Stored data
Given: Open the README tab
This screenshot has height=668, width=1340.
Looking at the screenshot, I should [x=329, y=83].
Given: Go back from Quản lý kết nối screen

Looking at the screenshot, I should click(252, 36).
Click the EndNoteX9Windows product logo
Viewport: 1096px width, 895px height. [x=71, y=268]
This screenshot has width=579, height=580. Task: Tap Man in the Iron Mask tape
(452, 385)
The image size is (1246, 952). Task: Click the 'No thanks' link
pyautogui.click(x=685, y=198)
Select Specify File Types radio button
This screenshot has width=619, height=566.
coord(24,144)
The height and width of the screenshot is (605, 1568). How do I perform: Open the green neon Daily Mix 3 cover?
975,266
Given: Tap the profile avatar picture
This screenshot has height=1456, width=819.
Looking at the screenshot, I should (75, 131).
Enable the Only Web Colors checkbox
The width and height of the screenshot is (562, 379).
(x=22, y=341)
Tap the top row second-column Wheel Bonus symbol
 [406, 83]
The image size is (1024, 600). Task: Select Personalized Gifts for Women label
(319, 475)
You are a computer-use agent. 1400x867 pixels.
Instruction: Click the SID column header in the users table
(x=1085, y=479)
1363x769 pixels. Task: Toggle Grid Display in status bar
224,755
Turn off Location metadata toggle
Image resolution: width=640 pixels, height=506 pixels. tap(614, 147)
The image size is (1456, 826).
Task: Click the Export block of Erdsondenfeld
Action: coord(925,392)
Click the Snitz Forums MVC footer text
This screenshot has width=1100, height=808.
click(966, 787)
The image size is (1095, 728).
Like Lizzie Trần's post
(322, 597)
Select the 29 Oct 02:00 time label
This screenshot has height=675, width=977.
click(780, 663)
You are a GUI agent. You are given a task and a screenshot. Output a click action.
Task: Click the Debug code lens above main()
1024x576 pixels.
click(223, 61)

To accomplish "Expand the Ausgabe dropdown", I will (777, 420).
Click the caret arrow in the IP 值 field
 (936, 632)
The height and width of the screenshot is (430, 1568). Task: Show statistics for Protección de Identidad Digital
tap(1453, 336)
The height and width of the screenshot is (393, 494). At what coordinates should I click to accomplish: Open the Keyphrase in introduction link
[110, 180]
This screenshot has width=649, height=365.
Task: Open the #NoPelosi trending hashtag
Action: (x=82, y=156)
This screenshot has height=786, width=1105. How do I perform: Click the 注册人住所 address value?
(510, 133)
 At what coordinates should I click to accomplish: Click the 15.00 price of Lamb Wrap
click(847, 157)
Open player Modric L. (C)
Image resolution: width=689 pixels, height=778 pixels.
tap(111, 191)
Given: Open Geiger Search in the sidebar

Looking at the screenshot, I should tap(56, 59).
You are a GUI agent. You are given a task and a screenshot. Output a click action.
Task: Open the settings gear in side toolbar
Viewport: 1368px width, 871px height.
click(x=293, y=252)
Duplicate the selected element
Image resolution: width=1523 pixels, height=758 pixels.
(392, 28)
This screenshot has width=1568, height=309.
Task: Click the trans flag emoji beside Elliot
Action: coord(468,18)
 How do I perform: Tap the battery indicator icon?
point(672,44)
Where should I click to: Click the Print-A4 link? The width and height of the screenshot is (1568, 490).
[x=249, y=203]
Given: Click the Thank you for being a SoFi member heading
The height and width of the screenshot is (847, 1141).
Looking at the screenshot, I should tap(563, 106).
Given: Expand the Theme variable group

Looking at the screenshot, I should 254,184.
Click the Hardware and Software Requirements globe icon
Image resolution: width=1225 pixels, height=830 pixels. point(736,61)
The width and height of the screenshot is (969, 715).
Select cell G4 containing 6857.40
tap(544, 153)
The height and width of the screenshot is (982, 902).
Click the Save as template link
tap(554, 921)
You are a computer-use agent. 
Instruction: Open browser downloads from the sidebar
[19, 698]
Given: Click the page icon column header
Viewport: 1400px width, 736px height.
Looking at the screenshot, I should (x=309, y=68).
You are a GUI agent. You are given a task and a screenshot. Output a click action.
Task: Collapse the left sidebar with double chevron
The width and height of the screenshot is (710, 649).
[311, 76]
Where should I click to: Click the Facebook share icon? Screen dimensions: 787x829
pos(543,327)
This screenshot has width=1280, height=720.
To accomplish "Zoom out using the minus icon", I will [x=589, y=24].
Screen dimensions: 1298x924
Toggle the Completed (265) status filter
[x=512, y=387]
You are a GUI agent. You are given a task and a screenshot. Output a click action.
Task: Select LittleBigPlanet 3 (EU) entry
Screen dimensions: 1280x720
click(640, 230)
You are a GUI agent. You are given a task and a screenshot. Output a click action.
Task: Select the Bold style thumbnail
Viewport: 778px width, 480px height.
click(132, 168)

What the exercise asks:
Every record listed above needs to be written out again exactly.

Task output:
Given: Open the README tab
This screenshot has height=668, width=1340.
Looking at the screenshot, I should [x=329, y=83].
Given: Go back from Quản lý kết nối screen

Looking at the screenshot, I should click(252, 36).
Click the EndNoteX9Windows product logo
Viewport: 1096px width, 895px height. [x=71, y=268]
This screenshot has width=579, height=580. Task: Tap Man in the Iron Mask tape
(452, 385)
The image size is (1246, 952). Task: Click the 'No thanks' link
pyautogui.click(x=685, y=198)
Select Specify File Types radio button
This screenshot has width=619, height=566.
coord(24,144)
The height and width of the screenshot is (605, 1568). How do I perform: Open the green neon Daily Mix 3 cover?
975,266
Given: Tap the profile avatar picture
This screenshot has height=1456, width=819.
Looking at the screenshot, I should (75, 131).
Enable the Only Web Colors checkbox
The width and height of the screenshot is (562, 379).
(x=22, y=341)
Tap the top row second-column Wheel Bonus symbol
 [406, 83]
The image size is (1024, 600). Task: Select Personalized Gifts for Women label
(319, 475)
You are a computer-use agent. 1400x867 pixels.
Instruction: Click the SID column header in the users table
(x=1085, y=479)
1363x769 pixels. Task: Toggle Grid Display in status bar
224,755
Turn off Location metadata toggle
Image resolution: width=640 pixels, height=506 pixels. tap(614, 147)
The image size is (1456, 826).
Task: Click the Export block of Erdsondenfeld
Action: coord(925,392)
Click the Snitz Forums MVC footer text
This screenshot has width=1100, height=808.
click(966, 787)
The image size is (1095, 728).
Like Lizzie Trần's post
(322, 597)
Select the 29 Oct 02:00 time label
This screenshot has height=675, width=977.
click(780, 663)
You are a GUI agent. You are given a task and a screenshot. Output a click action.
Task: Click the Debug code lens above main()
1024x576 pixels.
click(223, 61)

To accomplish "Expand the Ausgabe dropdown", I will (777, 420).
Click the caret arrow in the IP 值 field
 (936, 632)
The height and width of the screenshot is (430, 1568). Task: Show statistics for Protección de Identidad Digital
tap(1453, 336)
The height and width of the screenshot is (393, 494). At what coordinates should I click to accomplish: Open the Keyphrase in introduction link
[110, 180]
This screenshot has width=649, height=365.
Task: Open the #NoPelosi trending hashtag
Action: (x=82, y=156)
This screenshot has height=786, width=1105. How do I perform: Click the 注册人住所 address value?
(510, 133)
 At what coordinates should I click to accomplish: Click the 15.00 price of Lamb Wrap
click(847, 157)
Open player Modric L. (C)
Image resolution: width=689 pixels, height=778 pixels.
tap(111, 191)
Given: Open Geiger Search in the sidebar

Looking at the screenshot, I should tap(56, 59).
You are a GUI agent. You are given a task and a screenshot. Output a click action.
Task: Open the settings gear in side toolbar
Viewport: 1368px width, 871px height.
click(x=293, y=252)
Duplicate the selected element
Image resolution: width=1523 pixels, height=758 pixels.
(392, 28)
This screenshot has width=1568, height=309.
Task: Click the trans flag emoji beside Elliot
Action: coord(468,18)
 How do I perform: Tap the battery indicator icon?
point(672,44)
Where should I click to: Click the Print-A4 link? The width and height of the screenshot is (1568, 490).
[x=249, y=203]
Given: Click the Thank you for being a SoFi member heading
The height and width of the screenshot is (847, 1141).
Looking at the screenshot, I should tap(563, 106).
Given: Expand the Theme variable group

Looking at the screenshot, I should 254,184.
Click the Hardware and Software Requirements globe icon
Image resolution: width=1225 pixels, height=830 pixels. point(736,61)
The width and height of the screenshot is (969, 715).
Select cell G4 containing 6857.40
tap(544, 153)
The height and width of the screenshot is (982, 902).
Click the Save as template link
tap(554, 921)
You are a computer-use agent. 
Instruction: Open browser downloads from the sidebar
[19, 698]
Given: Click the page icon column header
Viewport: 1400px width, 736px height.
Looking at the screenshot, I should (x=309, y=68).
You are a GUI agent. You are given a task and a screenshot. Output a click action.
Task: Collapse the left sidebar with double chevron
The width and height of the screenshot is (710, 649).
[311, 76]
Where should I click to: Click the Facebook share icon? Screen dimensions: 787x829
pos(543,327)
This screenshot has width=1280, height=720.
To accomplish "Zoom out using the minus icon", I will [x=589, y=24].
Screen dimensions: 1298x924
Toggle the Completed (265) status filter
[x=512, y=387]
You are a GUI agent. You are given a task and a screenshot. Output a click action.
Task: Select LittleBigPlanet 3 (EU) entry
Screen dimensions: 1280x720
click(640, 230)
You are a GUI agent. You are given a task and a screenshot. Output a click action.
Task: Select the Bold style thumbnail
Viewport: 778px width, 480px height.
click(132, 168)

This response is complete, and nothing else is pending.